By Robin Gomes
The Holy See has reiterated the importance of the promotion of women at all stages of their lives, so that they may realize their full potential and truly contribute to the common good of society.
While significant progress has been made in increasing the participation of women in social, political, economic and cultural life, and in ending violence against women and girls, much remains to be achieved, said Monsignor Fredrik Hansen, the First Secretary of the Holy See’s Permanent Observer Mission to the United Nations. Speaking on behalf of the Holy See’s Permanent Observer to the UN, Archbishop Bernadito Auza, this week, he addressed a committee meeting of the General Assembly on the advancement of women.
He expressed deep concern over the violence and discrimination that migrant women face today. They “endure situations of exclusion, mistreatment and violence, since they are frequently less able to defend their rights.”
Female migrant workers, especially those with irregular migration status, he said, are not only at risk of labour exploitation but also face broader social exclusion.
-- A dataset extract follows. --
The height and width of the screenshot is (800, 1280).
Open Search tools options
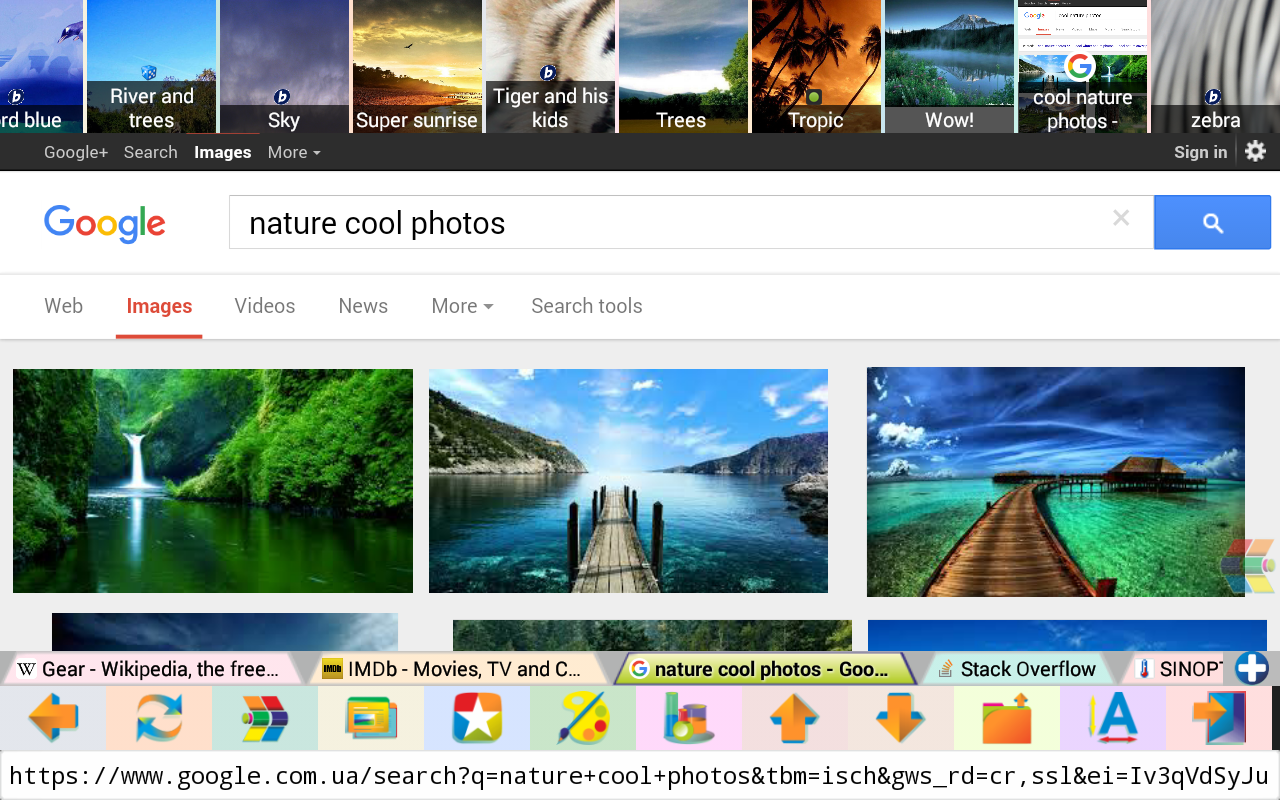(587, 306)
These women deserve to be welcomed, protected and integrated within host communities with their dignity recognized before the law, including through access to the justice system.
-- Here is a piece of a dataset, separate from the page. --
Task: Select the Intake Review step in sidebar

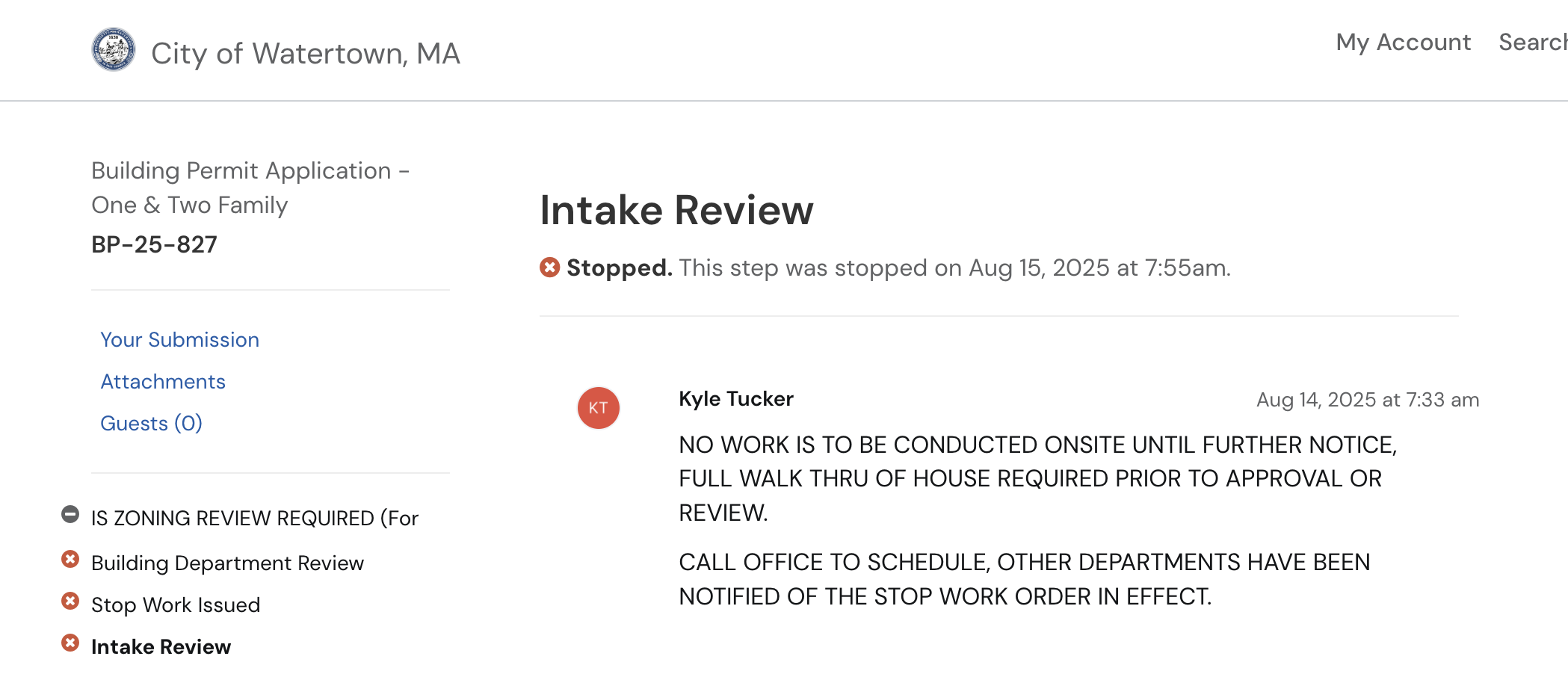Action: pyautogui.click(x=161, y=646)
Vulnerability of irregular migrants
Msgr. Hansen particularly drew attention to the violence and discrimination that women migrant workers face, focussing on human trafficking and migrant smuggling in the context of international migration. He noted that migrant women and girls, especially those with irregular migration status, face increased risk of human trafficking, sexual exploitation, forced labour.
The Holy See regarded as abominable cases of trafficked newborns as “abominable” and denounced an alarming number of cases involving women forced to serve as surrogate mothers and to watch their children be bought, sold and trafficked as merchandise to the highest bidder.
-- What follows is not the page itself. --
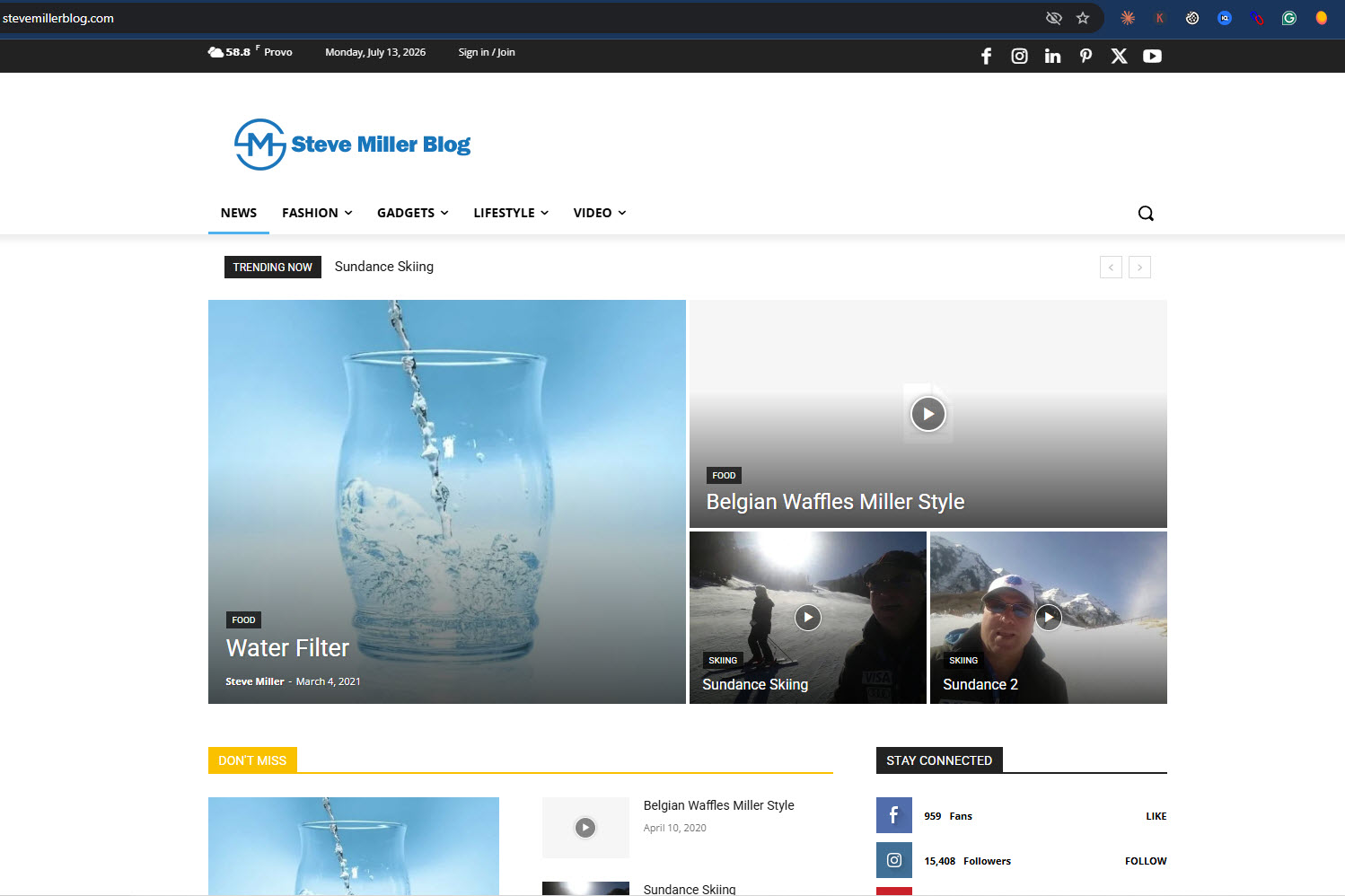Open the Water Filter featured image
Screen dimensions: 1345x896
pyautogui.click(x=447, y=502)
In the face of this situation, Msgr. Hansen said that condemnation must be accompanied by effective legislation and enforcement to prevent trafficking in persons and limit impunity as much as possible. He lamented that concrete measures and effective sanctions are often limited.
Commitment to life
Msgr. Hansen reiterated the Holy See’s commitment to serving life, recalling the message of Pope Saint John Paul II to the UN’s 4th World Conference on Women in 1995. “There will never be justice, including equality, development and peace, for women or for men, unless there is an unfailing determination to respect, protect, love and serve life – every human life, at every stage and in every situation.”